### SOURCE TEXT
⟨
The Longer Shot

So you want to make the Olympics. Our suggestion: pick an easy sport that no one in America is good at. Like race walking. Or, better yet, jump rope.
GQ, August 2000 (approx. 1,200 words)

On a rainy Saturday morning, Torrington High School’s Cornelius E. Donahue Gymnasium, in Torrington, Connecticut, is abuzz with the flying limbs and keening voices of nearly a hundred dedicated athletes. These are the elite of their sport, gathered for a competition that will determine whether they’ll go on to face still fiercer challengers or slink home to lick their wounds until next year’s contests begin. And though most are teenage girls weighing less than a hundred pounds, they wear faces you’d expect to see on a weight lifter straining for a record-breaking clean and jerk. What happens in Torrington, you see, is the northeast subregional qualifiers of the U.S. Amateur Jump Rope Federation, and it will make or break the competitive season for these athletes. The girls (and a smattering of boys) are jumping, tumbling, pouting and flirting their way through a final set of warm-ups, but some have been training for nearly a decade, and it’s clear their skills have been honed to as fine a pitch as is humanly possible at the age of, say, 14. Just look at the two girls over in the corner, working out with a set of heavy double-Dutch ropes, spinning bundles of cords thicker than their forearms, like a major league slugger might heft three bats before squaring off at the plate. At 9 a.m., the competition gets under way and the assembled start down the long road to jump rope’s world championships and, if the dreams being dreamed in the Cornelius E. Donahue Gymnasium come true, to a far-off shot at Olympic gold.
⟩
### RAW DATA
⟨
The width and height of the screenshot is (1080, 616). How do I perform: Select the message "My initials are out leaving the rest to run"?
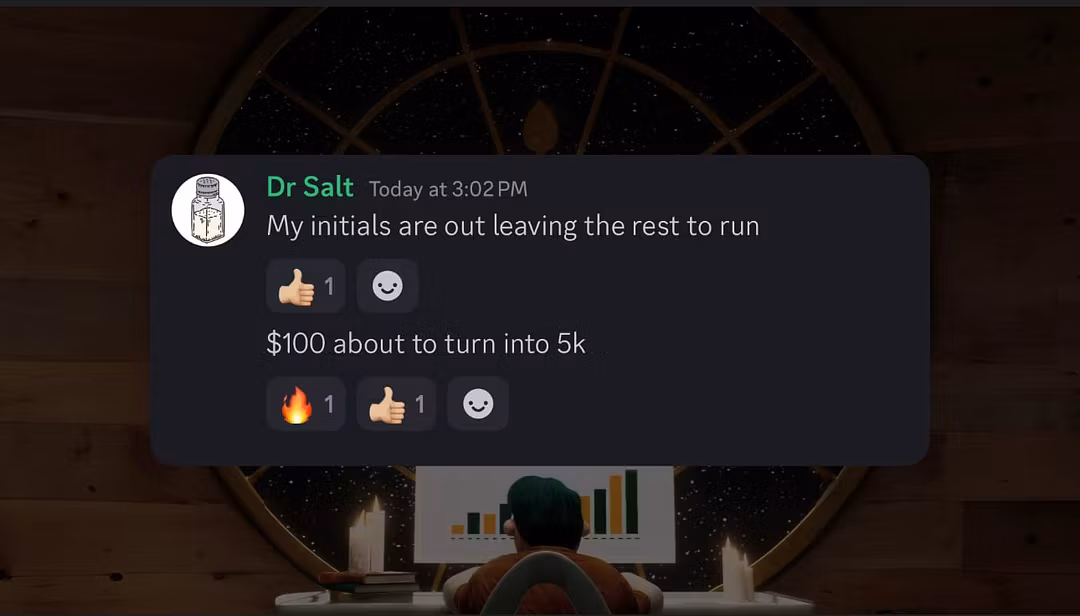click(513, 226)
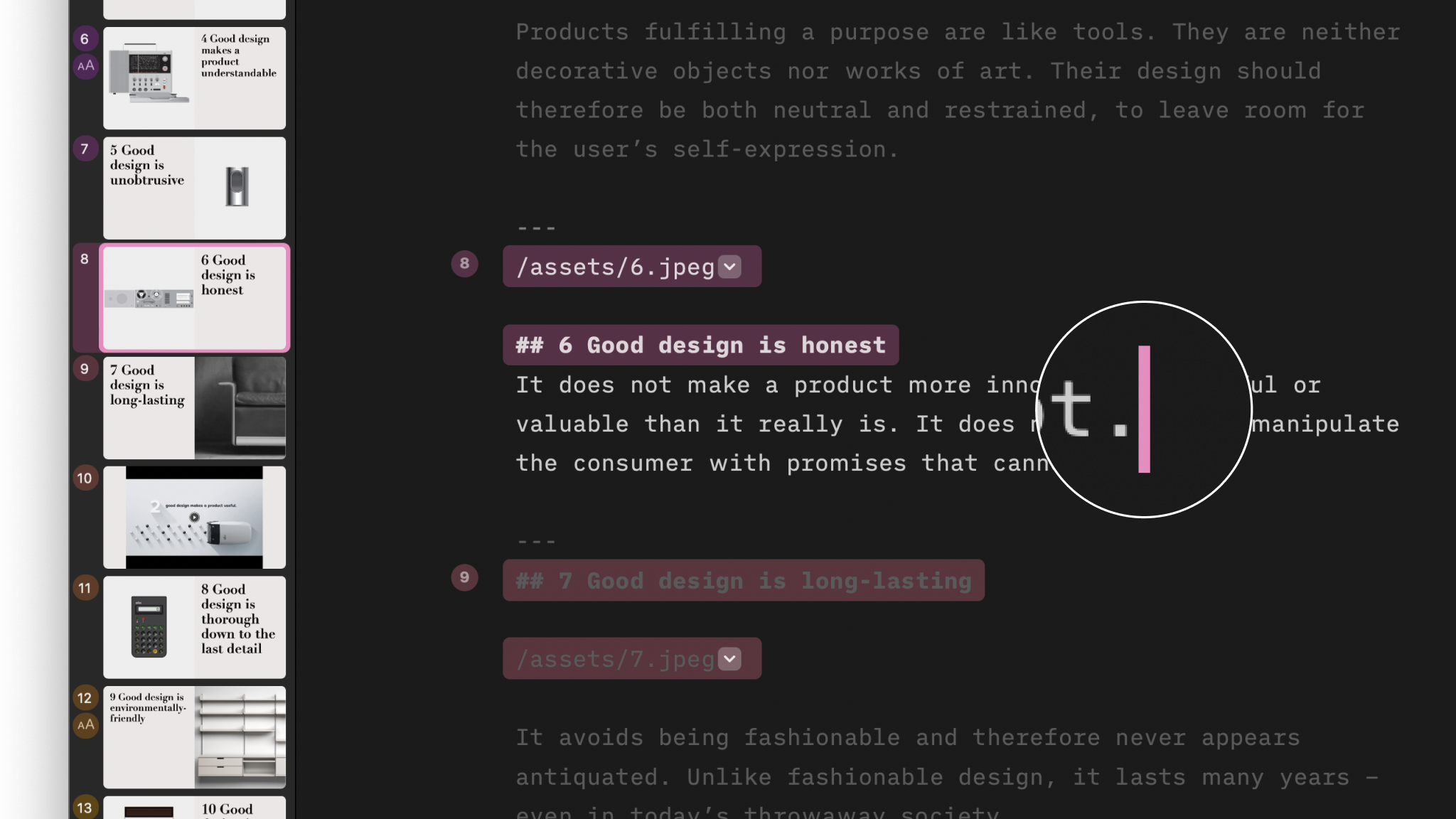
⟩
### WHAT IS ASKED
**a.** In the jump rope article, at what time does the competition get under way?
**b.** Carry on the jump rope article, starting right after its last sentence.
The listing has no role in this work.

### PER-TASK ANSWERS
**a.** At 9 a.m.

**b.**
THE DAY KICKS off with speed trials, and one jumper, 14-year-old Ali Bronson, the pile of hair atop her head adding several inches to her perky five-foot-five frame as she moves through a routine, emerges as the clear leader, with 648 revolutions and not a single miss in the grueling three-minute endurance test. By day’s end, she and her teams will place in the top three of seven events for 12- to 14-year olds. Ali would arguably be a favorite for gold if jump rope became an Olympic sport anytime soon. In an age when even computer games—another Olympic aspirant—garner corporate endorsements for their competitors, Ali, until Nike comes knocking, is a throwback to a time when winning was its own reward. But, more important, if jump rope is ever accepted by the Olympic Committee, it will most likely be the easiest sport in which to make an Olympic team. Everyone who ever entertained the notion of being a luger (“All you have to do is lie down on a sled!”) should start training to beat Ali Bronson now.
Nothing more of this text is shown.